In one embodiment, as shown in fig. 3, a conductive adhesive 13 is disposed in the groove 21, and the electrode lead-out portion is in contact with the conductive adhesive 13, so that the electrode lead-out portion can be electrically connected with the current collecting plate 20 through the conductive adhesive 13, and a sufficient electrical connection area between the electrode lead-out portion and the current collecting plate 20 can be ensured.

Specifically, the protrusion 31 may be located in the groove 21, and other gaps of the groove 21 may be filled with the conductive adhesive 13, so that the electrode lead-out portion is electrically connected to the current collecting plate 20 through the conductive adhesive 13, and the conductive adhesive 13 facilitates fixing the protrusion 31 and the current collecting plate 20, thereby improving the connection strength between the protrusion 31 and the current collecting plate 20.

In one embodiment, a conductive adhesive 13 is disposed between the electrode lead-out portion and the end surface of the current collecting plate 20 away from the tab 12, so that the electrode lead-out portion can be electrically connected with the current collecting plate 20 through the conductive adhesive 13, and a sufficient electrical connection area between the electrode lead-out portion and the current collecting plate 20 can be ensured.

Specifically, the electrode lead-out portion may not be provided with the protrusion 31, and at this time, the conductive adhesive 13 is provided between the electrode lead-out portion and the current collecting plate 20, so that the electrode lead-out portion is electrically connected with the current collecting plate 20 through the conductive adhesive 13, and the conductive adhesive 13 is favorable for fixing the electrode lead-out portion and the current collecting plate 20, thereby improving the connection strength of the electrode lead-out portion and the current collecting plate 20.

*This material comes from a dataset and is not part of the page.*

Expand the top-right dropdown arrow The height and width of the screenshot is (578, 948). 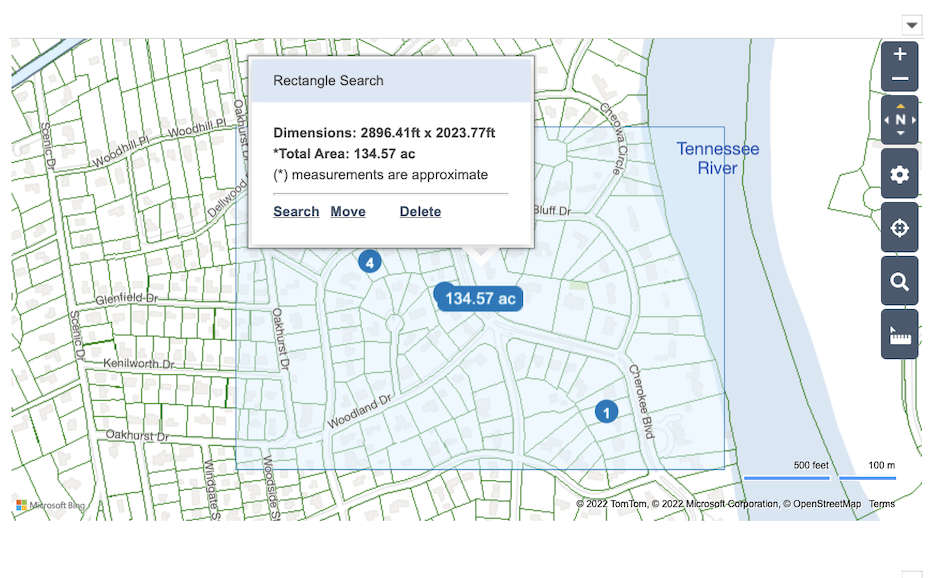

Alternatively, the electrode lead-out portion may be provided with a protrusion 31, the protrusion 31 may be located in the groove 21, and the conductive paste 13 is disposed between the electrode lead-out portion and the current collecting plate 20. Further, the conductive adhesive 13 may be filled in other gaps of the groove 21, so that the electrode lead-out portion may be electrically connected to the current collecting plate 20 through the conductive adhesive 13, and the conductive adhesive 13 is favorable for fixing the protrusion 31 and the current collecting plate 20. Alternatively, the conductive paste 13 may not be provided in the other gap of the groove 21, but the electrical connection between the electrode lead-out portion and the current collecting plate 20 may be secured.

In one embodiment, as shown in fig. 2 and 3, the electrode lead-out part includes a post 30, and the post 30 is electrically connected with the current collecting plate 20, so that the charge and discharge of the battery can be achieved through the post 30.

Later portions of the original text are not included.